Rows from a dataset:

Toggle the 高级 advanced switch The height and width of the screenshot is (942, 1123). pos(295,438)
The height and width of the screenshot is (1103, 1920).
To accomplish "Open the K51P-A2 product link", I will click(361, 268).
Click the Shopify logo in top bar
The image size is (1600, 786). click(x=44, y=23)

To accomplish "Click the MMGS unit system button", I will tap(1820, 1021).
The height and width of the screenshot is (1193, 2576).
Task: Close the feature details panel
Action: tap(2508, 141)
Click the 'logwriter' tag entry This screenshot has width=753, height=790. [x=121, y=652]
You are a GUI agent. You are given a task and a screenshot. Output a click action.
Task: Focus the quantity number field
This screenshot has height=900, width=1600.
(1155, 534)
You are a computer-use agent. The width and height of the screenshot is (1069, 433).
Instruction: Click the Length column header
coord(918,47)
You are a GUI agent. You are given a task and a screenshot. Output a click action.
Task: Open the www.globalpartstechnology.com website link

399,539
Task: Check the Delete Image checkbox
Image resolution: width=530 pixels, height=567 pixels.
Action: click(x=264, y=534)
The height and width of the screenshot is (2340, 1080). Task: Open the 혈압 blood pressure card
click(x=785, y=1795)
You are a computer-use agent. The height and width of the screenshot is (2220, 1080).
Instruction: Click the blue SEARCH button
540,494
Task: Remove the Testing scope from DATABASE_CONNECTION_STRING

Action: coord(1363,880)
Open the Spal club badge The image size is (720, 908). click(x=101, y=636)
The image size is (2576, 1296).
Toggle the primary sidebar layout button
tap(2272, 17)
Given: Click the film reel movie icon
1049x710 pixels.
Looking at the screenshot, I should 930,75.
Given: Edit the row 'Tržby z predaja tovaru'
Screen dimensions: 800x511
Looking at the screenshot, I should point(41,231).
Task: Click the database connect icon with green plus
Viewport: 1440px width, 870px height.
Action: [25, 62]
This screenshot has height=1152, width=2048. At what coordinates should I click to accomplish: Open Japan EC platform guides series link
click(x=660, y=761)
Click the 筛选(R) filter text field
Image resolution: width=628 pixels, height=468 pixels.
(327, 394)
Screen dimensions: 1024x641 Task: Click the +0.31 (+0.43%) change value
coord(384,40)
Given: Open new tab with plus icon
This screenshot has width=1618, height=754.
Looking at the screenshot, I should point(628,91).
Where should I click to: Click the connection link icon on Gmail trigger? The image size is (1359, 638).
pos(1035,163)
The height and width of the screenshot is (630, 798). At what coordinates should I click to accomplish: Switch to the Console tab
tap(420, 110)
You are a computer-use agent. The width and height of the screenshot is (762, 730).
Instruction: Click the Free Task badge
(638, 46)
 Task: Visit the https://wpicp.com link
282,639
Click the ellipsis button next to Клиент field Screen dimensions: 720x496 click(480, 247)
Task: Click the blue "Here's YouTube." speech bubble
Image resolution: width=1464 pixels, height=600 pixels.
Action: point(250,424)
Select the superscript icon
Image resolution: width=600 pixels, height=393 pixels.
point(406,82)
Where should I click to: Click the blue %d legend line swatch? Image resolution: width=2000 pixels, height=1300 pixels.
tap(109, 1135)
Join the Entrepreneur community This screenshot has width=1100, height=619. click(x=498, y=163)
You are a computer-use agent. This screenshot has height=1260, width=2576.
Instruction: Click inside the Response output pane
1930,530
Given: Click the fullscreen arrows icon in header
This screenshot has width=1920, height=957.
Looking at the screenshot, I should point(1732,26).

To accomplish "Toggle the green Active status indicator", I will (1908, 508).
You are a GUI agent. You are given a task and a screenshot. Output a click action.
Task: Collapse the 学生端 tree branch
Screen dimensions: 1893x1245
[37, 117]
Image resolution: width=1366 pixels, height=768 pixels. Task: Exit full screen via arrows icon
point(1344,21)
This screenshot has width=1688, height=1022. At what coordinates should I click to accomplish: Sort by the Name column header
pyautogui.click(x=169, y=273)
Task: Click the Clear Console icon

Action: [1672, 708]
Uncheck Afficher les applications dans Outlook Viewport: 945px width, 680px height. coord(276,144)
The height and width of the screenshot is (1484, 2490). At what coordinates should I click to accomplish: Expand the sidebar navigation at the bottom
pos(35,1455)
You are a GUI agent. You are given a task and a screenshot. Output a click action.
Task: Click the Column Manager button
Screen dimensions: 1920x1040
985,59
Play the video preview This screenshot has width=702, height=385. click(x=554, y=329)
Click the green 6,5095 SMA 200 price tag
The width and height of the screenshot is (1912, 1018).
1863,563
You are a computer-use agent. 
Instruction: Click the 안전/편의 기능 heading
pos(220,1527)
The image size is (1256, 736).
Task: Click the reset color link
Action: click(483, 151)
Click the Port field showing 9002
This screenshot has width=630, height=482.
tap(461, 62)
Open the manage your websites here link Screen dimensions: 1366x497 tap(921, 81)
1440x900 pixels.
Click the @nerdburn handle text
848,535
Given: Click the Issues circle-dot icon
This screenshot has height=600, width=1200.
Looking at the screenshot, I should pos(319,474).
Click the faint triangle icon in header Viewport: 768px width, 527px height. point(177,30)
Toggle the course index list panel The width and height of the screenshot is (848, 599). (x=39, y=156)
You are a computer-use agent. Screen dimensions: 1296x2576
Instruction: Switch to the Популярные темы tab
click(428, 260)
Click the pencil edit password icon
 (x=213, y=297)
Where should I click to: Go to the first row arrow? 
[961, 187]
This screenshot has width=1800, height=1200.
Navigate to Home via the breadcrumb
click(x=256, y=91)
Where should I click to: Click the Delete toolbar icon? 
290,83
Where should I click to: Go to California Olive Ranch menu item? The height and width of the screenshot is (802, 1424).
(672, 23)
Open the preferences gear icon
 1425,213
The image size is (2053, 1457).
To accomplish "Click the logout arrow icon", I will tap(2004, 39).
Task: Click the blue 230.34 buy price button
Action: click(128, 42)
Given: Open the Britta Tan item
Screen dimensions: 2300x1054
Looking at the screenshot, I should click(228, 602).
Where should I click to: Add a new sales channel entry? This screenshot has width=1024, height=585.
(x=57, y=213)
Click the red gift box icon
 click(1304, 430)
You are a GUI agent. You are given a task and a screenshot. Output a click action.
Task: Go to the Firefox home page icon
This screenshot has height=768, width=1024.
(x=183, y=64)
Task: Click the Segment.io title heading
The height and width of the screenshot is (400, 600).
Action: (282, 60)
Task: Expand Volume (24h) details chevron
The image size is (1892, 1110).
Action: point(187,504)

- [YOUR INSTRUCTIONS]: Put every line of the data above into a JSON list of strings, one string per line, skipping blank lines.

- [WRITTEN SOLUTION]:
[
  "Toggle the 高级 advanced switch The height and width of the screenshot is (942, 1123). pos(295,438)",
  "The height and width of the screenshot is (1103, 1920).",
  "To accomplish \"Open the K51P-A2 product link\", I will click(361, 268).",
  "Click the Shopify logo in top bar",
  "The image size is (1600, 786). click(x=44, y=23)",
  "To accomplish \"Click the MMGS unit system button\", I will tap(1820, 1021).",
  "The height and width of the screenshot is (1193, 2576).",
  "Task: Close the feature details panel",
  "Action: tap(2508, 141)",
  "Click the 'logwriter' tag entry This screenshot has width=753, height=790. [x=121, y=652]",
  "You are a GUI agent. You are given a task and a screenshot. Output a click action.",
  "Task: Focus the quantity number field",
  "This screenshot has height=900, width=1600.",
  "(1155, 534)",
  "You are a computer-use agent. The width and height of the screenshot is (1069, 433).",
  "Instruction: Click the Length column header",
  "coord(918,47)",
  "You are a GUI agent. You are given a task and a screenshot. Output a click action.",
  "Task: Open the www.globalpartstechnology.com website link",
  "399,539",
  "Task: Check the Delete Image checkbox",
  "Image resolution: width=530 pixels, height=567 pixels.",
  "Action: click(x=264, y=534)",
  "The height and width of the screenshot is (2340, 1080). Task: Open the 혈압 blood pressure card",
  "click(x=785, y=1795)",
  "You are a computer-use agent. The height and width of the screenshot is (2220, 1080).",
  "Instruction: Click the blue SEARCH button",
  "540,494",
  "Task: Remove the Testing scope from DATABASE_CONNECTION_STRING",
  "Action: coord(1363,880)",
  "Open the Spal club badge The image size is (720, 908). click(x=101, y=636)",
  "The image size is (2576, 1296).",
  "Toggle the primary sidebar layout button",
  "tap(2272, 17)",
  "Given: Click the film reel movie icon",
  "1049x710 pixels.",
  "Looking at the screenshot, I should 930,75.",
  "Given: Edit the row 'Tržby z predaja tovaru'",
  "Screen dimensions: 800x511",
  "Looking at the screenshot, I should point(41,231).",
  "Task: Click the database connect icon with green plus",
  "Viewport: 1440px width, 870px height.",
  "Action: [25, 62]",
  "This screenshot has height=1152, width=2048. At what coordinates should I click to accomplish: Open Japan EC platform guides series link",
  "click(x=660, y=761)",
  "Click the 筛选(R) filter text field",
  "Image resolution: width=628 pixels, height=468 pixels.",
  "(327, 394)",
  "Screen dimensions: 1024x641 Task: Click the +0.31 (+0.43%) change value",
  "coord(384,40)",
  "Given: Open new tab with plus icon",
  "This screenshot has width=1618, height=754.",
  "Looking at the screenshot, I should point(628,91).",
  "Where should I click to: Click the connection link icon on Gmail trigger? The image size is (1359, 638).",
  "pos(1035,163)",
  "The height and width of the screenshot is (630, 798). At what coordinates should I click to accomplish: Switch to the Console tab",
  "tap(420, 110)",
  "You are a computer-use agent. The width and height of the screenshot is (762, 730).",
  "Instruction: Click the Free Task badge",
  "(638, 46)",
  " Task: Visit the https://wpicp.com link",
  "282,639",
  "Click the ellipsis button next to Клиент field Screen dimensions: 720x496 click(480, 247)",
  "Task: Click the blue \"Here's YouTube.\" speech bubble",
  "Image resolution: width=1464 pixels, height=600 pixels.",
  "Action: point(250,424)",
  "Select the superscript icon",
  "Image resolution: width=600 pixels, height=393 pixels.",
  "point(406,82)",
  "Where should I click to: Click the blue %d legend line swatch? Image resolution: width=2000 pixels, height=1300 pixels.",
  "tap(109, 1135)",
  "Join the Entrepreneur community This screenshot has width=1100, height=619. click(x=498, y=163)",
  "You are a computer-use agent. This screenshot has height=1260, width=2576.",
  "Instruction: Click inside the Response output pane",
  "1930,530",
  "Given: Click the fullscreen arrows icon in header",
  "This screenshot has width=1920, height=957.",
  "Looking at the screenshot, I should point(1732,26).",
  "To accomplish \"Toggle the green Active status indicator\", I will (1908, 508).",
  "You are a GUI agent. You are given a task and a screenshot. Output a click action.",
  "Task: Collapse the 学生端 tree branch",
  "Screen dimensions: 1893x1245",
  "[37, 117]",
  "Image resolution: width=1366 pixels, height=768 pixels. Task: Exit full screen via arrows icon",
  "point(1344,21)",
  "This screenshot has width=1688, height=1022. At what coordinates should I click to accomplish: Sort by the Name column header",
  "pyautogui.click(x=169, y=273)",
  "Task: Click the Clear Console icon",
  "Action: [1672, 708]",
  "Uncheck Afficher les applications dans Outlook Viewport: 945px width, 680px height. coord(276,144)",
  "The height and width of the screenshot is (1484, 2490). At what coordinates should I click to accomplish: Expand the sidebar navigation at the bottom",
  "pos(35,1455)",
  "You are a GUI agent. You are given a task and a screenshot. Output a click action.",
  "Task: Click the Column Manager button",
  "Screen dimensions: 1920x1040",
  "985,59",
  "Play the video preview This screenshot has width=702, height=385. click(x=554, y=329)",
  "Click the green 6,5095 SMA 200 price tag",
  "The width and height of the screenshot is (1912, 1018).",
  "1863,563",
  "You are a computer-use agent. ",
  "Instruction: Click the 안전/편의 기능 heading",
  "pos(220,1527)",
  "The image size is (1256, 736).",
  "Task: Click the reset color link",
  "Action: click(483, 151)",
  "Click the Port field showing 9002",
  "This screenshot has width=630, height=482.",
  "tap(461, 62)",
  "Open the manage your websites here link Screen dimensions: 1366x497 tap(921, 81)",
  "1440x900 pixels.",
  "Click the @nerdburn handle text",
  "848,535",
  "Given: Click the Issues circle-dot icon",
  "This screenshot has height=600, width=1200.",
  "Looking at the screenshot, I should pos(319,474).",
  "Click the faint triangle icon in header Viewport: 768px width, 527px height. point(177,30)",
  "Toggle the course index list panel The width and height of the screenshot is (848, 599). (x=39, y=156)",
  "You are a computer-use agent. Screen dimensions: 1296x2576",
  "Instruction: Switch to the Популярные темы tab",
  "click(428, 260)",
  "Click the pencil edit password icon",
  " (x=213, y=297)",
  "Where should I click to: Go to the first row arrow? ",
  "[961, 187]",
  "This screenshot has width=1800, height=1200.",
  "Navigate to Home via the breadcrumb",
  "click(x=256, y=91)",
  "Where should I click to: Click the Delete toolbar icon? ",
  "290,83",
  "Where should I click to: Go to California Olive Ranch menu item? The height and width of the screenshot is (802, 1424).",
  "(672, 23)",
  "Open the preferences gear icon",
  " 1425,213",
  "The image size is (2053, 1457).",
  "To accomplish \"Click the logout arrow icon\", I will tap(2004, 39).",
  "Task: Click the blue 230.34 buy price button",
  "Action: click(128, 42)",
  "Given: Open the Britta Tan item",
  "Screen dimensions: 2300x1054",
  "Looking at the screenshot, I should click(228, 602).",
  "Where should I click to: Add a new sales channel entry? This screenshot has width=1024, height=585.",
  "(x=57, y=213)",
  "Click the red gift box icon",
  " click(1304, 430)",
  "You are a GUI agent. You are given a task and a screenshot. Output a click action.",
  "Task: Go to the Firefox home page icon",
  "This screenshot has height=768, width=1024.",
  "(x=183, y=64)",
  "Task: Click the Segment.io title heading",
  "The height and width of the screenshot is (400, 600).",
  "Action: (282, 60)",
  "Task: Expand Volume (24h) details chevron",
  "The image size is (1892, 1110).",
  "Action: point(187,504)"
]